São consideradas “graves” as seguintes condutas: uma empresa autorizada não implementa medidas de prevenção de branqueamento de capitais ou não reporta transações suspeitas; ou uma empresa não comunica relatórios financeiros ou informações exigidas sobre criptoativos à CMVM ou ao Banco de Portugal. Nestes casos, as multas variam entre 12 500 euros e 2,5 milhões de euros, caso o agente seja pessoa coletiva, e entre mil euros e 1,5 milhões de euros, caso o agente seja pessoa singular.

Tal como foi aprovado, a supervisão deste mercado fica repartida entre a Comissão do Mercado de Valores Mobiliários (CMVM) e o Banco de Portugal, que “cooperam estreitamente entre si e trocam, por iniciativa própria ou sempre que solicitado, todas as informações essenciais ou relevantes para o exercício das funções de supervisão”.

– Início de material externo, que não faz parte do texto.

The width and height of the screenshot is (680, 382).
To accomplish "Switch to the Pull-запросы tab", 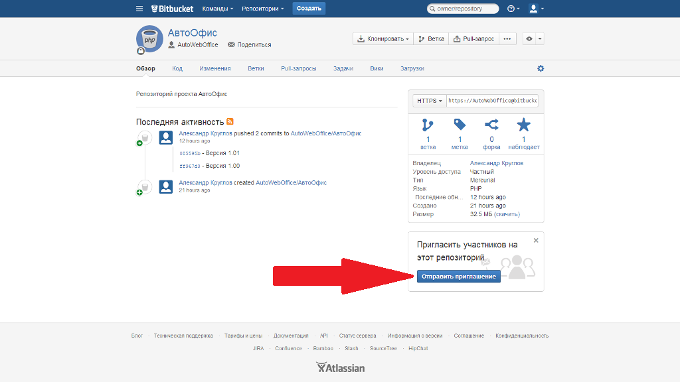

Quando necessário para a instrução do processo, para a defesa do mercado de criptoativos ou para a tutela dos interesses dos investidores, as autoridades competentes podem ainda determinar medidas cautelares, como: a suspensão preventiva de alguma ou de todas as atividades, funções ou cargos exercidos pelo arguido; a apreensão e congelamento de valores e criptoativos, independentemente do local ou instituição em que se encontrem; ou o encerramento preventivo, total ou parcial, de estabelecimentos onde se exerça atividade ilícita.

Foi ainda introduzida uma alteração ao projeto-lei inicial, da autoria do Partido Socialista (PS), que alarga o poder da ação popular (artigo 9.º) “a todas as associações de consumidores legalmente constituídas e reconhecidas nos termos da lei”.

O Banco de Portugal e a CMVM estabelecem procedimentos que permitam aos clientes e a outras partes interessadas, incluindo associações de consumidores, apresentar reclamações relativas a alegadas infrações ao Regulamento MiCA, nos termos do artigo 108.º deste Regulamento.

As informações sobre os procedimentos de tratamento de reclamações referidas são disponibilizadas nos sítios na Internet das respetivas autoridades competentes.